Pasangan yang Gemar Membaca



Rasanya aku ingin sekali berlibur ke Amsterdam: jalan-jalan santai di tepian kanal, berkunjung ke Rijksmuseum, atau sekedar menghabiskan sore di Vondelpark.
Tapi Belgia juga indah. Mereka punya Brussel. Aku bisa ngopi-ngopi cantik di Place St. Gerry. Sepulangnya, aku bersepeda melintasi Rue Neuve. Setiap akhir pekan mereka menjual barang-barang murah!
Lalu, bagaimana dengan Amerika Serikat? Meski kebanyakan pengunjung memilih kota-kota ramai sebagai tujuan berwisata, aku justru menyukai kota tenang seperti North Carolina. Manusia macam apa yang tidak mengagumi desa secantik Southport! Kano yang berbaris di tepian danau  itu benar-benar mengagumkan!
Selanjutnya aku akan pergi ke—hei, tunggu dulu! Bagaimana aku bisa berkunjung ke tempat-tempat indah, sementara bekerja saja belum?!

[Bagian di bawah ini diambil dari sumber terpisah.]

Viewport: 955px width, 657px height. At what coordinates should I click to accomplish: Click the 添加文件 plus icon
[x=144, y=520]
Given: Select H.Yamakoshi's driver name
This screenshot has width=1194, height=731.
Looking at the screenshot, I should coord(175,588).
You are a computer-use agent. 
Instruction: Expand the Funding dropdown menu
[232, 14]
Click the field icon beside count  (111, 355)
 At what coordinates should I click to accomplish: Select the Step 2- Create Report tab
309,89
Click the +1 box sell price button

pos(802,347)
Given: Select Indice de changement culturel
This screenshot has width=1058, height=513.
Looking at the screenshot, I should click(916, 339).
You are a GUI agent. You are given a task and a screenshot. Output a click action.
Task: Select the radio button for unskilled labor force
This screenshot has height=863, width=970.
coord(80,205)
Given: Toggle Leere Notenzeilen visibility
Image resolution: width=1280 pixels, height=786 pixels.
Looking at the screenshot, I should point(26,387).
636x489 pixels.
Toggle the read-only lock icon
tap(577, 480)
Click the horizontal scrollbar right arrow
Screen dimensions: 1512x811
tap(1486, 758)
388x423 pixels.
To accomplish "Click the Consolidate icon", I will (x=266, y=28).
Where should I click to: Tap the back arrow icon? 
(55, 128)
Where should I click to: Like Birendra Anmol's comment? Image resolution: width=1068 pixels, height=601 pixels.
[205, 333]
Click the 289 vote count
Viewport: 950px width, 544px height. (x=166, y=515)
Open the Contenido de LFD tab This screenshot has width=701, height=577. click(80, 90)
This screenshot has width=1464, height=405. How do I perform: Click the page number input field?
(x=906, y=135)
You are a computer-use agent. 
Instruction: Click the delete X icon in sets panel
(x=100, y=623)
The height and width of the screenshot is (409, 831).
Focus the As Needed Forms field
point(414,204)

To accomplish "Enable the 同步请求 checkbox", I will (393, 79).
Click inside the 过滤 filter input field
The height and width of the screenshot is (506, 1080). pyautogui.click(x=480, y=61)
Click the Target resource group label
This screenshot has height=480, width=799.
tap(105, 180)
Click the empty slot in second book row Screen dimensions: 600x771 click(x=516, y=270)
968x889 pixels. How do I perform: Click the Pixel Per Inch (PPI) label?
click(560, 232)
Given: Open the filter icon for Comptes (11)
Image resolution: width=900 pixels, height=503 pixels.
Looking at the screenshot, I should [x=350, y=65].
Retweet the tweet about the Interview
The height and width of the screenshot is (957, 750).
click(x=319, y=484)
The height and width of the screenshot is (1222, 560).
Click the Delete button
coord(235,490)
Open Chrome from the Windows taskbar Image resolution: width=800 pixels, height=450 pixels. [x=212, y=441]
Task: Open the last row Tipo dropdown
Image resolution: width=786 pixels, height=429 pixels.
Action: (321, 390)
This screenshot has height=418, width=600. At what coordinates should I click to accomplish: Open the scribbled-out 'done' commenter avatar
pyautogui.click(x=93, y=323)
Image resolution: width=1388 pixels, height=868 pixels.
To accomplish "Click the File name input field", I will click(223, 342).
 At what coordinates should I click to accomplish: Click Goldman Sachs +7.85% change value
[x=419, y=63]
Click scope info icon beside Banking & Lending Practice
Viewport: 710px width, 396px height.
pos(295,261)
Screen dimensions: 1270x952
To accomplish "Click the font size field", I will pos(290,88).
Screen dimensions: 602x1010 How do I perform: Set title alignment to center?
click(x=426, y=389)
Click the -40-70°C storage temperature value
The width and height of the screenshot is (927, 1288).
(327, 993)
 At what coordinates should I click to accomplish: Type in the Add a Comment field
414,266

“Solusinya sederhana, kok: baca saja buku.
…. Kamu bisa menjelajah dunia dengan biaya tak seberapa!”

***

Sebenarnya tulisan ini didasari dari sebuah percakapan kecil. Waktu itu Sabtu sore. Aku duduk di meja kayu berdua bersama seorang teman. Dia memesan teh hangat, sebab cuaca memang sedang dingin-dinginnya. Aku berusaha menghormati pilihannya dengan memesan minuman yang sama. Padahal, kalau boleh jujur, aku lebih menyukai kopi hitam!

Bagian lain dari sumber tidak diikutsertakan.